Research team from University of North Carolina, examining how the brain develops in early life, found that tracts of white matter, which connect different regions of the brain did not form as quickly in kids who later develop autism, in comparison to kids who did not develop the condition.
The new study involving brain scans of ninety-two infants with an older autistic sibling ,who had completed diffusion tensor imaging (DTI), a sort of MRI scan, at the age of six months one year and two years and behavior assessments at the age of two years. Younger siblings of one autistic child had nearly twenty percent risk of being diagnosed with the condition.
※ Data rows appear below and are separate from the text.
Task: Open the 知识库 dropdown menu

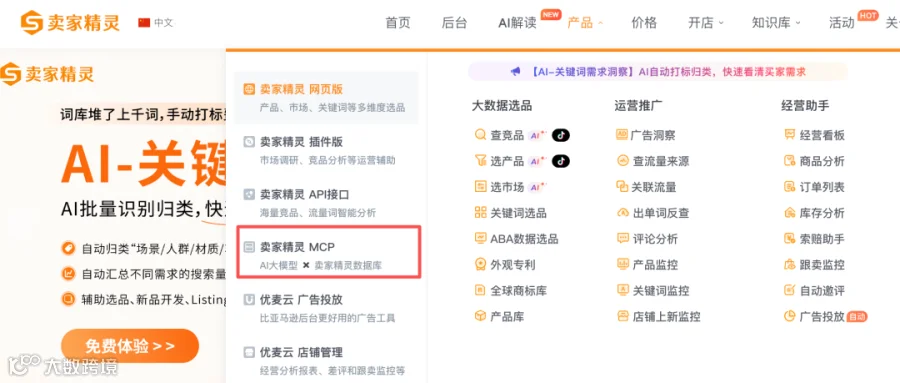Action: [776, 23]
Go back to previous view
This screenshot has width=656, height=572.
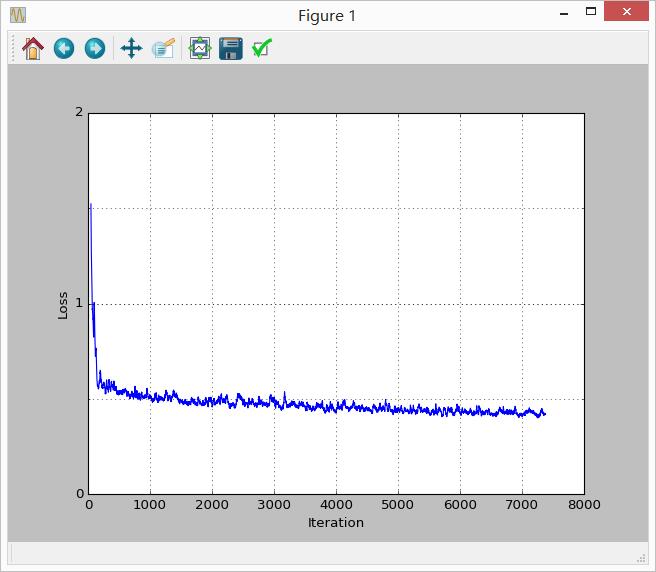(x=64, y=48)
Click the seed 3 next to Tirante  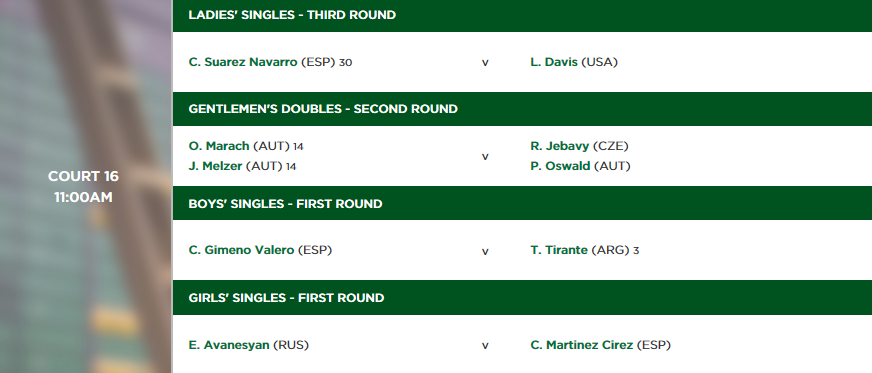(636, 251)
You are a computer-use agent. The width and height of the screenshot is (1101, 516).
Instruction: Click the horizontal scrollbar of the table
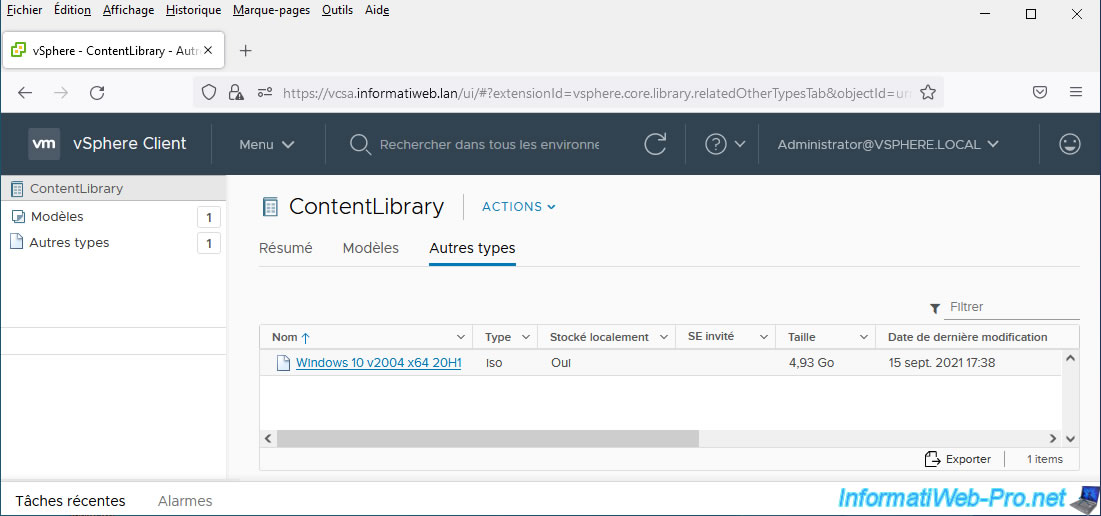coord(488,438)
By the age of two years thirty percent met the diagnostic criterion of for autism spectrum disorders. The brain scans of infants with autism showed changes in the pathways that connect brain regions to one another. In particular, the researchers found changes in multiple fibre pathways of white matter in the brain.
At age of six months, these multiple fibre pathways were more developed than those of typically developing children. By reaching the age of two years, the autistic kids’ brain development had dropped back. The study was reported in the American Journal of Psychiatry. The first year of life is an important time in development of the brain.
According to study researchers Jason Wolff, the way the wiring was changing was dampened in the children with autism. It was a more dulled change over time, in how the brain was being wired. In contrast, in the brains of infants who did not later develop autism, white matter tracts were swiftly forming. Their brains were organizing themselves in a pretty rapid fashion.
The study findings shed light on the basic differences in the brains of autistic children and could help lead to earlier detection and treatment. Changes in the brain’s communication pathways may take place silently, long before children begin to exhibit tell-tale problems of communicating and socializing, or exhibiting repetitive behaviors, explained study co-author Geraldine Dawson.